(Dataset records)

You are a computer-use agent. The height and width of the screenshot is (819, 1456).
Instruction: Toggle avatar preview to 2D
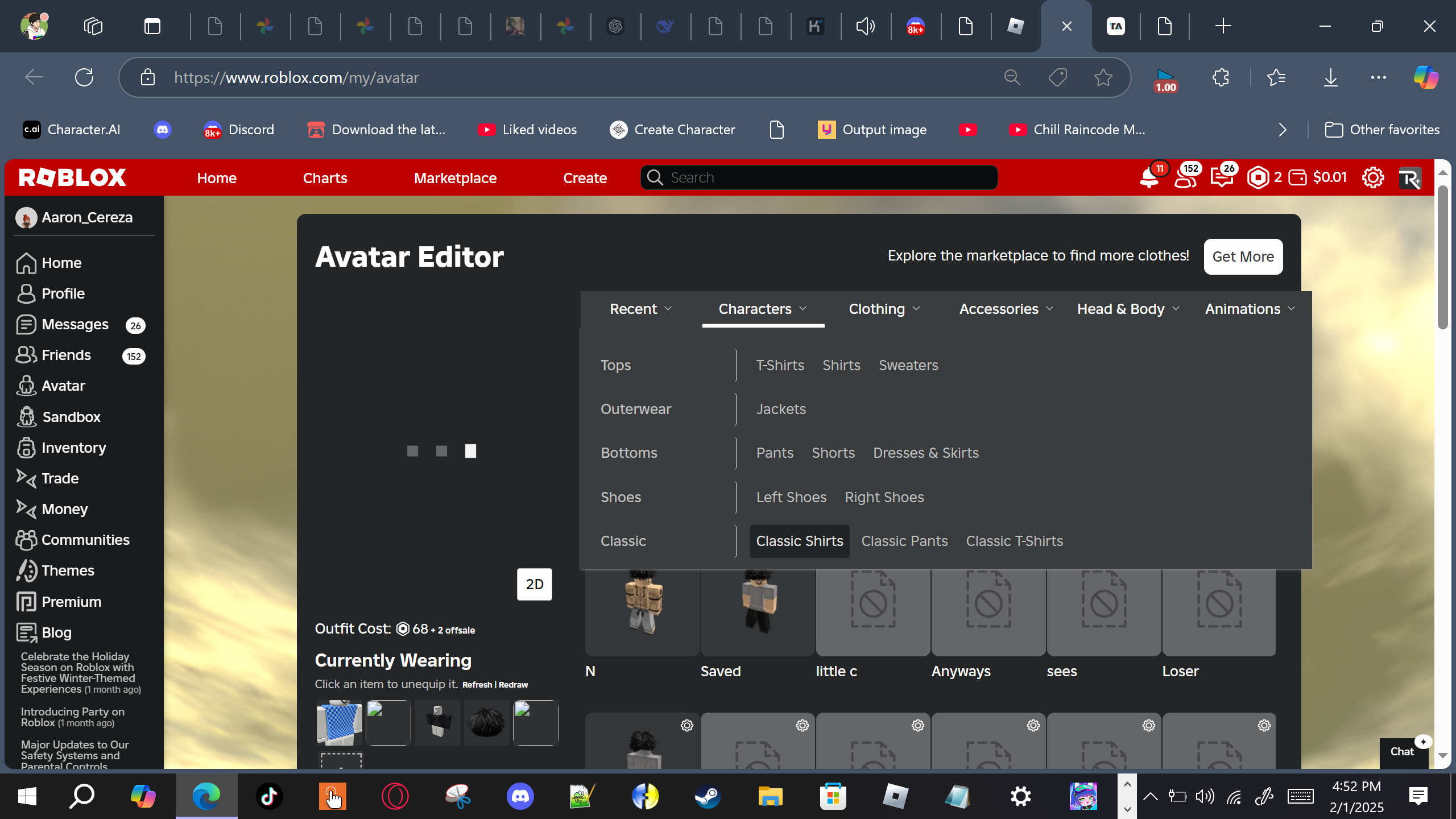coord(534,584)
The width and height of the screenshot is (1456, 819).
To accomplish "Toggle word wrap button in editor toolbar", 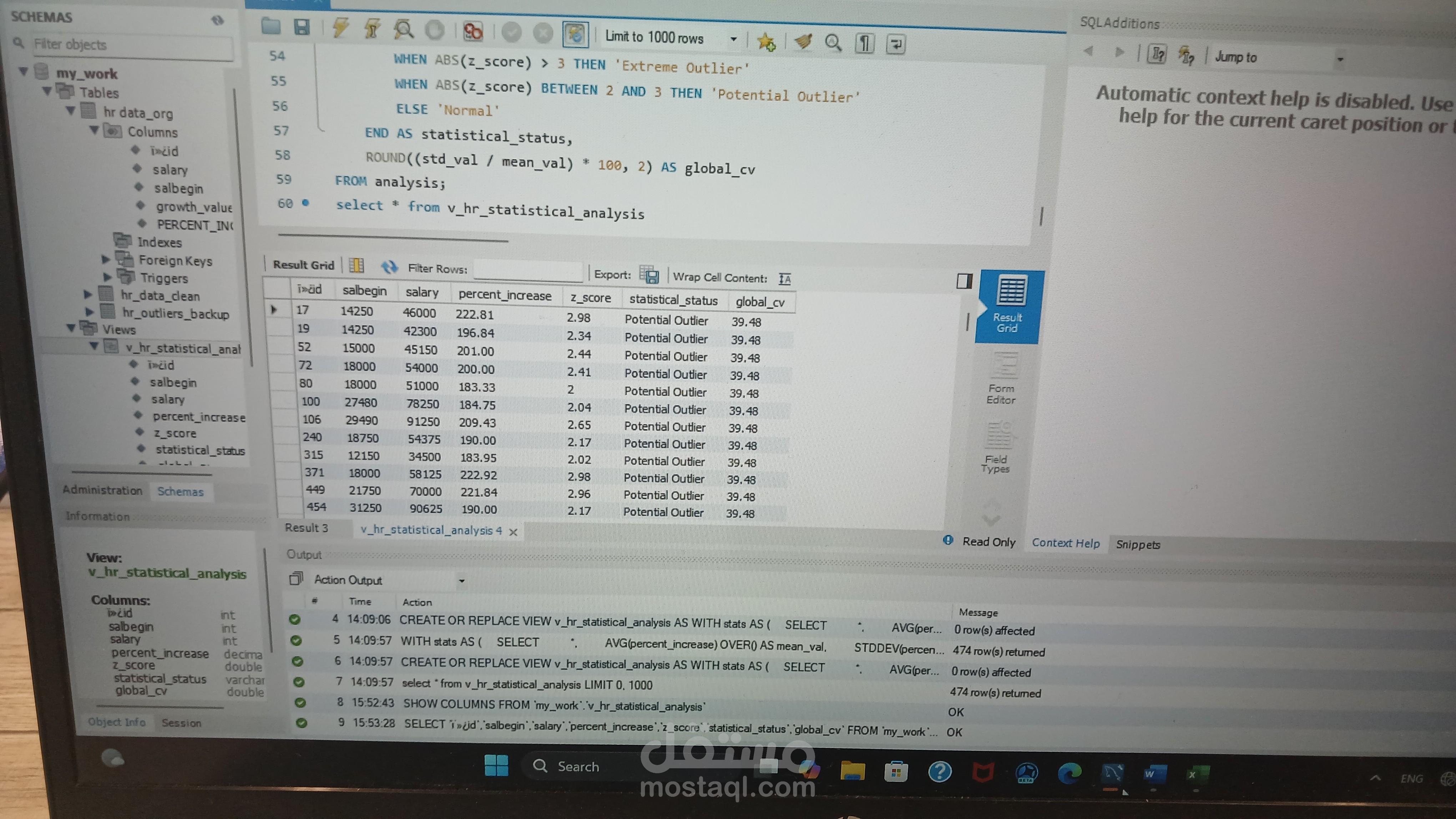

(End Dataset records)

Restate word for word, and only, the lines from the line that contains "The width and" through the end of the data, both included; pictures are not part of the copy.

The width and height of the screenshot is (1456, 819).
To accomplish "Toggle word wrap button in editor toolbar", 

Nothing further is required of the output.